• **GOAL A**:
According to the Shantaram book review, what career did the writer want in high school?
• **GOAL B**:
Write the next part of the Shantaram book review, picking up after its final sentence.

• **PAGE TEXT**:
━━━━━━━━
Thursday, September 24, 2020

Book 252: Shantaram

 
 "Personality and personal identity are in some ways like co-ordinates on the street map drawn by our intersecting relationships. We know who we are and we define what we are by references to the people we love and our reasons for loving them." 

Dates read: July 27- August 6, 2018

Rating: 5/10

If you had asked me where I'd be at 35 at virtually any point in my life, I 100% would not have said living in Reno, Nevada and working as a lobbyist. When I was in high school, I would have said probably in a major city practicing law, preparing for a career as a judge. In college, I would have waffled about maybe becoming a psychologist or academic, but probably still would have come down on the side of being a lawyer-looking-towards-the-judiciary. I wanted to be a prosecutor and then move onto the bench pretty much until the bottom fell out of the economy when I was in law school. With shrinking firm openings, even the kinds of public-sector jobs I'd had my eye on got super competitive, and for the first time I had to shift my dreams. That shift continued all the way until I got to where I am, and while it's worked out pretty damn well, it's nowhere near where I thought I'd be.
━━━━━━━━
Entries for locating words and elements
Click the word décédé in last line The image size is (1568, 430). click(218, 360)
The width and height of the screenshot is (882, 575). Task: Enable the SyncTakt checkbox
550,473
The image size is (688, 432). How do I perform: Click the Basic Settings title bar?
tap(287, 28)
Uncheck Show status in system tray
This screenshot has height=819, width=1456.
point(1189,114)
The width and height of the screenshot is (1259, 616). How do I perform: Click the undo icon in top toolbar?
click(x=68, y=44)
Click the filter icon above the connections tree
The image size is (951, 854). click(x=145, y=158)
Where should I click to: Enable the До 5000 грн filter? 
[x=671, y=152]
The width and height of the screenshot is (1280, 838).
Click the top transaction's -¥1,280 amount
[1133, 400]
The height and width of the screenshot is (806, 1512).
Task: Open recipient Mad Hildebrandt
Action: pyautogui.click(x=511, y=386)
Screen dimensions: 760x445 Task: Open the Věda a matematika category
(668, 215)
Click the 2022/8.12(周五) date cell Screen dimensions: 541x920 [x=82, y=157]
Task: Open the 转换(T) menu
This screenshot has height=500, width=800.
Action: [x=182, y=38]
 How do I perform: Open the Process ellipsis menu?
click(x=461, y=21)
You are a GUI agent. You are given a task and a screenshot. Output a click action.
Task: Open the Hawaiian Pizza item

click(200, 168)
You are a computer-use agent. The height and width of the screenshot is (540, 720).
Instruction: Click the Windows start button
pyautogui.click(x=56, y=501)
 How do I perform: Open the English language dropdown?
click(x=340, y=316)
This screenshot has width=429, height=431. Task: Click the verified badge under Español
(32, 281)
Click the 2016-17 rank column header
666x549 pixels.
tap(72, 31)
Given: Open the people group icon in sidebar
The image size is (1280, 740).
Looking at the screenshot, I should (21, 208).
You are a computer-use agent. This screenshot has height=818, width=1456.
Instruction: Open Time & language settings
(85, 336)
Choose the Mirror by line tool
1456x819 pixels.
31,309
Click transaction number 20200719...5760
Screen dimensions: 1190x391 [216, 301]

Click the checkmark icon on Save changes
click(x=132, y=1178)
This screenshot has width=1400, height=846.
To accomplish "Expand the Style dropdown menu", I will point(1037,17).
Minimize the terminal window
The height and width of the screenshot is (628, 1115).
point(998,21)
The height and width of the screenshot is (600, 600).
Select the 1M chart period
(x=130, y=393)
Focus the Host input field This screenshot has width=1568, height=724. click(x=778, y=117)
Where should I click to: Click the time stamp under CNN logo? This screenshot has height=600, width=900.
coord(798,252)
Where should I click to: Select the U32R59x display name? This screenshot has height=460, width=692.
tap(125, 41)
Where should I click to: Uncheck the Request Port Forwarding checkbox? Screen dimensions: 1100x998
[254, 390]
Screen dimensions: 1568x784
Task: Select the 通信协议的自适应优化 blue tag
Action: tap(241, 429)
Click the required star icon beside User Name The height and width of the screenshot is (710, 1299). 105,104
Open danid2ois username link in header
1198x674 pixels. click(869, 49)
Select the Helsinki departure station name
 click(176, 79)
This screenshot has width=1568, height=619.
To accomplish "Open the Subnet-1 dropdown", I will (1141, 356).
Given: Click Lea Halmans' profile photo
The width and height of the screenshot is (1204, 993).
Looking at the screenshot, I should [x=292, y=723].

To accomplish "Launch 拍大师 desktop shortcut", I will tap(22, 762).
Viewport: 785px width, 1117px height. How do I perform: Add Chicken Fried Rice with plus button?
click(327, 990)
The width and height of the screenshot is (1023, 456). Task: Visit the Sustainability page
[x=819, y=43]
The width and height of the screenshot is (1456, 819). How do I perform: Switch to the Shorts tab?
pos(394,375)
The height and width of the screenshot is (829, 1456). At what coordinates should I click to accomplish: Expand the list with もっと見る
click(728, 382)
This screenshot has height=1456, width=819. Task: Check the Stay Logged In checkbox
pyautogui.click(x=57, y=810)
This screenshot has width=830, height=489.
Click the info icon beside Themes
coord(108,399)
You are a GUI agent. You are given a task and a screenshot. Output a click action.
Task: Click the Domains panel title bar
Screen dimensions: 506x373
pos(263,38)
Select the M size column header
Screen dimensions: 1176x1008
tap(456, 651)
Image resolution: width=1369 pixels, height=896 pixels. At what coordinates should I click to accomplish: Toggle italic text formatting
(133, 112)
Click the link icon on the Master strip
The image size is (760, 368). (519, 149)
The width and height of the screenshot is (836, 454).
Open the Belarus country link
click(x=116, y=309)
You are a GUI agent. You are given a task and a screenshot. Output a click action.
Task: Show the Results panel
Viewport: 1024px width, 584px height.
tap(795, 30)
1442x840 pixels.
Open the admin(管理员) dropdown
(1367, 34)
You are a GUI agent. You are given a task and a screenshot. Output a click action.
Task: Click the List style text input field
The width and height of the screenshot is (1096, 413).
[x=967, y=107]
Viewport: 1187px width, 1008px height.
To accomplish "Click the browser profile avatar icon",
━━━━━━━━
• **TASK OUTPUT A**:
The writer wanted to practice law in a major city and prepare for a career as a judge.

• **TASK OUTPUT B**:
Of course, this is a pretty fortunate variant of the curveballs life can throw. The man who calls himself Lindsay "Lin" Ford (this is an alias, but we never get his real name) in Gregory David Roberts' Shantaram had a real switch-up. At one point, he was a typical suburban husband and father in Australia. Then he got into heroin, and then bank robbery, and then there was divorce and custody loss and prison. Facing a decades-long sentence in a high-security prison, he manages to escape and goes on the run, landing almost by chance in Mumbai with his forged passport and a chance decision to trust a street guide with a big smile changes his life all over again.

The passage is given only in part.